" Imposante Naturerscheinungen wie Felstürme, Felsmassive oder Höhlen hatten in verschiedenen ur- und frühgeschichtlichen Epochen meist eine Funktion im sakralen/rituellen Bereich. Die genaue Bedeutung dieser Orte sowie der Ablauf der rituellen Handlungen lässt sich aber im Detail nicht entschlüsseln. Häufig werden sie allerdings mit Opferzeremonien in Verbindung gebracht.
Während für die nord-, zentral- und ostalpine Region Brandopferplätze charakteristisch sind
(Weiss, Brandopferplätze), sind es im weiter nördlich gelegenen Mittelgebirgsraum eher markante Felsformationen und
Höhlen.
Brandopferplätze zeichnen sich durch ein starkes Aufkommen von verbrannter Keramik und kalzinierten Tierknochen aus; zum Teil gibt es noch Einfassungen innerhalb des Opferplatzes. Sie liegen in der Regel an exponierten Stellen, aber seltener im Bereich markanter Felsen. Allerdings lässt sich nicht immer eine klare Trennung zwischen Brand- und Felsturmopferplatz vollziehen.
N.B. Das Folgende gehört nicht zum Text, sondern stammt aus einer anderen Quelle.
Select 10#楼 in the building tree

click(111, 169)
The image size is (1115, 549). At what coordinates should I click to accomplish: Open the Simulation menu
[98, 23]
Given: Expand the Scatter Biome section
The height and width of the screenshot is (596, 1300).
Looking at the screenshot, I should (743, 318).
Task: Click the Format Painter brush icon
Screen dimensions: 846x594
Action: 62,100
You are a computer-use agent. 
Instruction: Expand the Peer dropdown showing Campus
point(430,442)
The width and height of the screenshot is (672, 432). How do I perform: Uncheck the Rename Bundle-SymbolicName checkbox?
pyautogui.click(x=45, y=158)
Charakteristisch für Felsturmopferplätze sind Konzentrationen stark
zerscherbter, meist unverbrannter Keramik, welche sich unmittelbar am Fuß des Felsens befinden. Als Fundmaterial können zusätzlich verbrannte oder unverbrannte Tierknochen, seltener auch Hortfunde auftreten. Recht häufig wurden solche Orte während der späten
Bronze- und Eisenzeit genutzt. Als Beispiele aus Süddeutschland seien der Maximiliansfelsen bei
Krottensee, der Rabenfels bei Neuhaus oder die Schellnecker Wand bei Essing genannt. Bei letzterer konnte durch neuere Grabungen und Experimente nachgewiesen werden, dass die Gefäße (insbesondere während der Urnenfelderzeit) vom
Felsen geworfen und dadurch zerstört wurden. Diese Handlung lässt sich mit dem Entzug der profanen Bedeutung der Gegenstände, also einer Opferung oder „Übereignung" erklären. Natürlich gibt es noch andere Theorien, wie solche Opferhandlungen vonstatten gingen, so z.B. dass die Gefäße auf den Felsen abgestellt wurden und später durch Witterungseinflüsse herabfielen oder am Felsfuß deponiert und intentionell zerstört wurden (Müller, Schelläcker Wand).
Am Großen Rothenstein bei Stübig (Abb. 34) fand im Oktober 2003 eine kleinere Sondagegrabung statt, deren Ergebnisse nachfolgend vorgestellt werden sollen. Der Fundort ist nur ca. 5 km südlich des Motzensteins gelegen. Östlich des Großen Rothensteins, welcher sich als mächtiger Felsturm aus einem Jurasteilhang erhebt, befindet sich eine nahezu ebene Stelle von ca. 8 x 8 Metern, in deren Zentrum ein größerer Dolomitstein liegt.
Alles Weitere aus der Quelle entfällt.